Share your dilemmas and get honest opinions from other Mumsnetters.

To ask the worst behaviour at Christmas you’ve witnessed by an adult?

612 replies

SoniaFouler · 05/12/2021 18:58

Mine is:

Drunk cousin (24 at the time) shouting and arguing with everyone for most of Boxing Day three years ago, then topped it off when someone told her to stop being stupid by standing up and scraping the entire contents of her dinner plate all over the table and made my aunt cry.

OP posts:
honourablemrsgrinch · 06/12/2021 09:50

One Christmas, me, exH and our 2 under 2 travelled to see his family in a different country. He asked to make a speech at the Christmas Eve dinner and informed everyone that he is the happiest man ever to walk the earth as he has met a love of his life... and he will be moving in with her soon. I honestly thought I was hallucinating as just the night before we submitted paperwork for remortgaging and booked a holiday for the summer... we had some difficulties but I had no idea that we're "done".

Ex-MIL: "Ooooh, so did it finally work out with Charlotte (fake name obv)? Congratulations!"

I was expected to stay in their house for another week, sharing the room and the bed with the ex. I left early with the children on the next flight on the Christmas day and from that time I am known as the crazy ex who ruined Christmas.

Blueblossombush · 06/12/2021 10:00

The year of the bikes

My narc mother ‘allowed’ us to open our presents and then stood up telling my brothers to follow her

They did,and in the kitchen where 3 top of the range pushbikes

Cue a ton of ‘thanks mum!’ And ‘awesome’

I’m not a greedy person by nature but I knew she would have got me something extra as she’s very ‘keeping up appearances’

I’m sat there for about 15 minutes and nothing so I wandered off,holding what I got,up to my room

Seconds later,she’s there,clutching a cheap vanity case

It was thrown at me and that’s when the beating started

I was ungrateful for not being happy and pleased for getting a £10 vanity case (that I didn’t even want) over my brothers bikes that cost over a grand each

It’s not the cost that bothered me,it was the fact I was meant to be squealing over it and massaging her ego over a crappy present

Oh and then she dumped it on me that I was babysitting her mates kids so they could go get pissed up after lunch (she had arranged it and not told me)

I got £5 for babysitting and missing out on my own Xmas lunch which she took off me as ‘payment’ for not being grateful enough

Downunderduchess · 06/12/2021 10:08

@Laila747 I may steal that expression “rancid ditch pig”.

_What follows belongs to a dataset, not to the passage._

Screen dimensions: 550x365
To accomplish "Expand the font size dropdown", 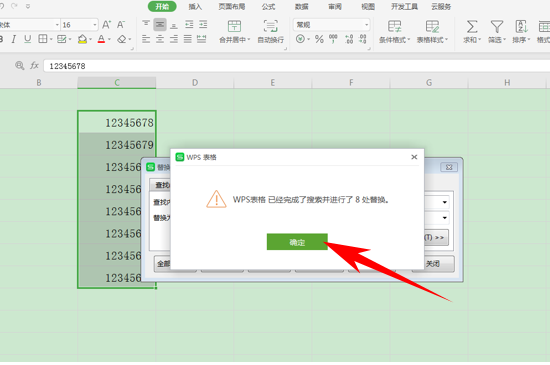I will (x=95, y=25).
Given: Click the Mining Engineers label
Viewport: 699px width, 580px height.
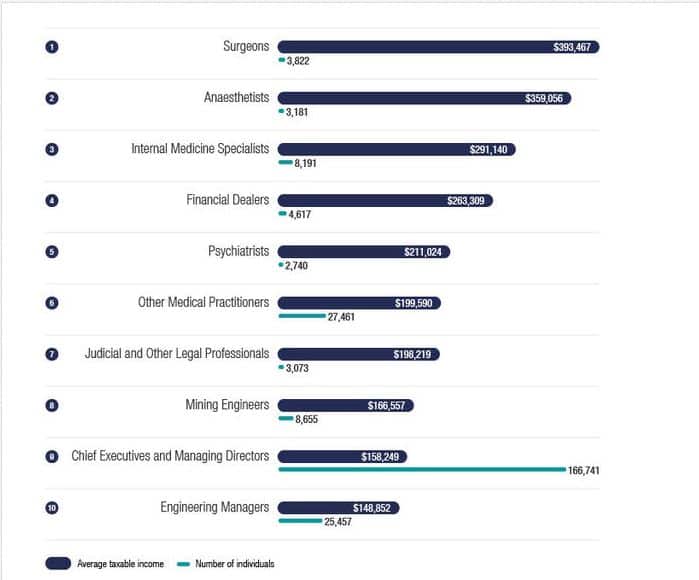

I have actually had Christmas mostly on my own in recent years, I often check into a five star hotel for a couple of days. Highly recommend! My extended family are usually away, I’m single & I’m not that fussed over it. So it’s perfect really.

fluffyblanketfeatherpillow · 06/12/2021 10:11

My MIL is a fucking bag.

The one and only Christmas I did with her she insisted that we had to come to hers for Cheistmas. Christmas not being Christmas without family. Except her house is colder than cold as she is very much one of these 'hour in the morning and hour in the evening' heating types. Seriously, you could see your breath when in bed and ice on the INSIDE of the window is completely normal. So when Christmas day finally came, not only was I half frozen, but she also insisted that the women in the house MUST stay in the kitchen to prepare Xmas dinner for the men. Actually, I would rather be in the lounge speaking to long lost Uncle Barry but......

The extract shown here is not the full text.